Types of BTL mortgage and BTL mortgage lending criteria
Essentially with buy-to-let mortgages as for ordinary residential mortgages, there are two main types:
This type of BTL mortgage requires the landlord to pay off the capital sum as well as the interest on the BTL loan so that at the end of the loan period the buy-to-let mortgage has been fully repaid. This is the safe option for the landlord as it guarantees that what ever happens to house prices, the buy-to-let mortgage will have been paid off at the end of the loan period.
Are there any disadvantages for landlords?
There are two basic drawbacks of having a repayment buy-to-let mortgage. Firstly, from a tax point of view it is only the interest part of the loan that can be offset by the landlord against the rental income from their residential lettings business. Secondly, monthly repayments will be higher for a landlord. This means that it is much easier for a landlord to sustain a negative cash flow with a repayment mortgage. Higher repayments means that the size of the buy-to-let mortgage that a mortgage lender is prepared to advance to a landlord will probably be smaller than that for an interest only buy-to-let mortgage currently available.
Interest only buy-to-let mortgages
This type of BTL loan requires the landlord to repay only the interest on the buy-to-let loan, in much the same way as you would with the minimum payment on a credit card. The good thing is that a landlord’s entire payment is offset able against any rental income, thereby maximising the reduction of a landlord\'s rental profits and any potential income tax liability. The ‘downside’ is that it does mean that a landlord has no means of repaying the loan at the end of the mortgage period. Sounds scary – not necessarily.
There are several options for landlords concerned about the repayment of their buy-to-let mortgage:
One option is to do nothing – continue to pay the interest and hope that the real value of the loan reduces as a result of inflation. A landlord can also hope that rising house prices cause a rise in value in their residential investments resulting in every increasing amounts of equity
The other option is for a landlord to set up a ‘repayment vehicle’. This is in essence a savings scheme structured in such a way that it aims togrow to an amount that can repay the BTL loan by the end of the mortgage period. An example of these \'\'repayment vehicles\' were the endowment policies which became almost a standard part of any mortgage until the early nineties. For more details of \'repayment vehicles\' a landlord should speak to a Independent Financial Advisor (IFA).
Mortgage companies lending criteria
Mortgage providers have broadly two approaches of measuring affordability when it comes to lending to landlords. The first maintains that any loans on a residential investment property should be assessed on the basis that the buy-to-let loan is self financing. The other approach which predominated prior to the arrival of the ‘buy-to-let’ initiative in the late 90’s, measures a landlord’s overall income against their outstanding financial commitments. The details of each approach are laid out below:
1. The majority of buy-to-let mortgage lenders now lend on the basis that the residential investment property should be self supporting. This means that the rent generated should pay for the buy-to-let mortgage along with other related letting expenses. Buy-to-let mortgage lenders therefore insist that the rent covers a minimum of 125-130% of the expected mortgage payments. In some cases certain mortgage lenders will accept a lower rental cover.

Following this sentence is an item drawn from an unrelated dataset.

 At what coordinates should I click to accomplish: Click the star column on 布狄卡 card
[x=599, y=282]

One thing for a landlord to watch out for is the interest rate used by the mortgage lender to calculate the projected mortgage cover. Some buy-to-let mortgage lenders use an interest rate that reflects a long-term average rate; others use their own variable rate. Some companies are prepared to use a mortgage calculation based on the interest only costs if that is the type of mortgage that a landlord is applying for. Other buy-to-let mortgage lenders calculate the monthly repayments based on cost for a repayment mortgage. Because this is higher it may reduce the size of the BTL mortgage that a landlord can obtain.

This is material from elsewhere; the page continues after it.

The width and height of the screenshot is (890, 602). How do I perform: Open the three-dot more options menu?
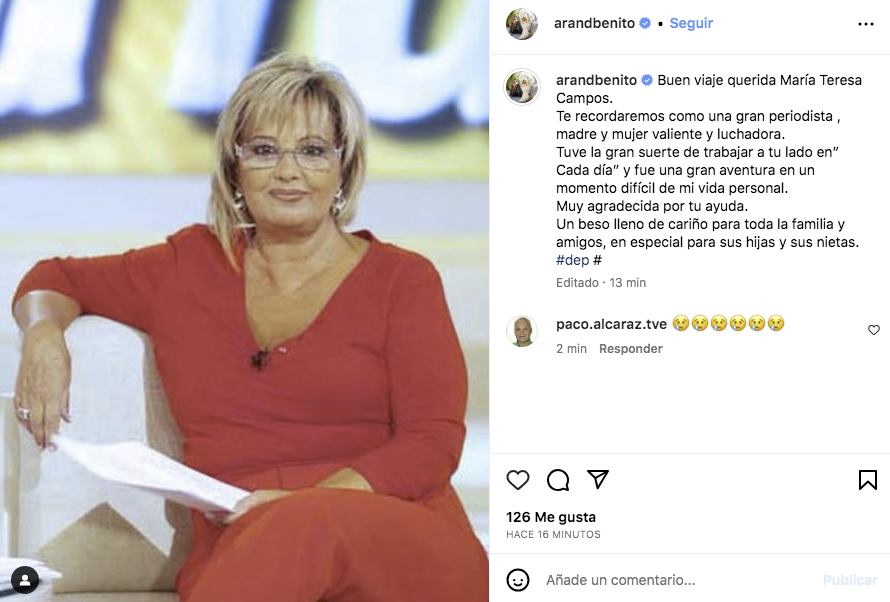pos(866,24)
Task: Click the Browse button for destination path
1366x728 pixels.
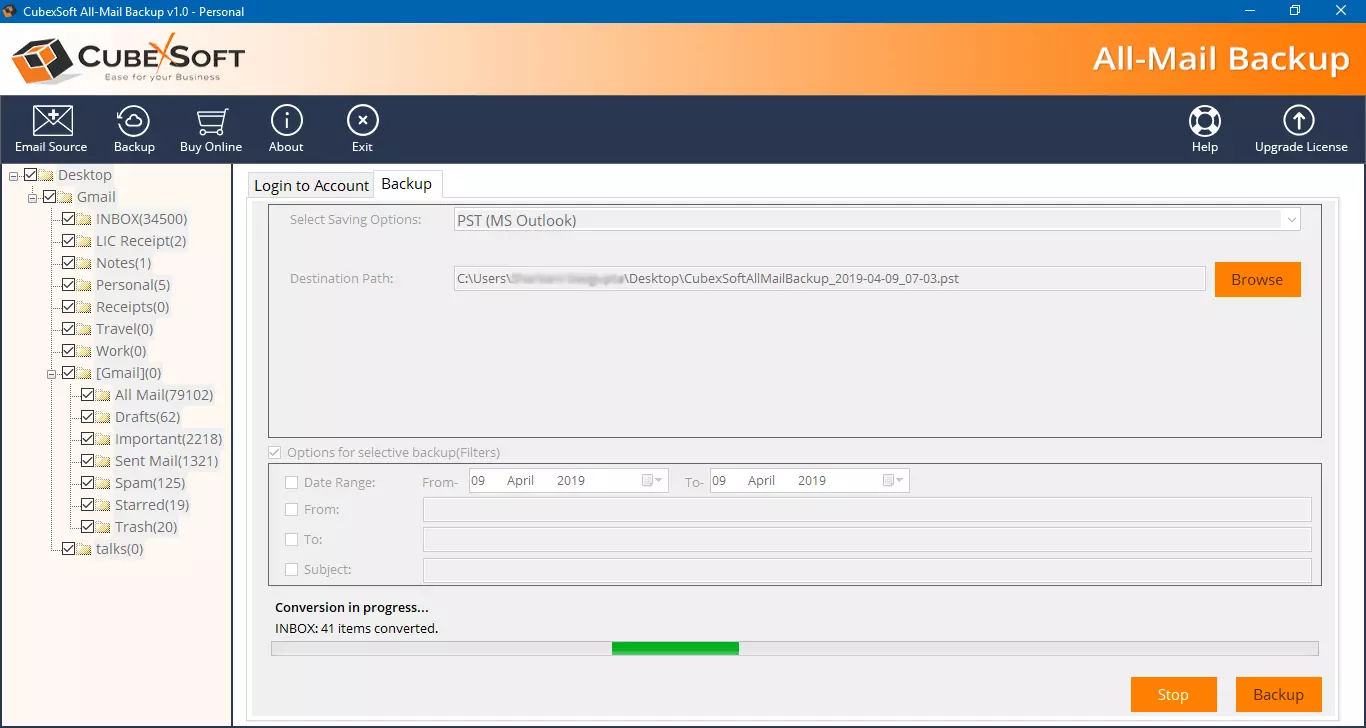Action: [x=1257, y=280]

2. The other approach used by buy-to-let mortgage companies uses personal income as the basis of a lender judging affordability. The buy-to-let mortgage company takes a landlords salary or income after outgoings to assess their ability to repay the debt. This is a more cautious lending policy and is most suitable for high income individuals or older buyers who may be close to or have paid off their existing residential mortgage. This type of lending assessment also limits the number of properties that can be bought and therefore this type of BTL mortgage lender is not always suitable for those landlords who want to build a portfolio of residential investment properties.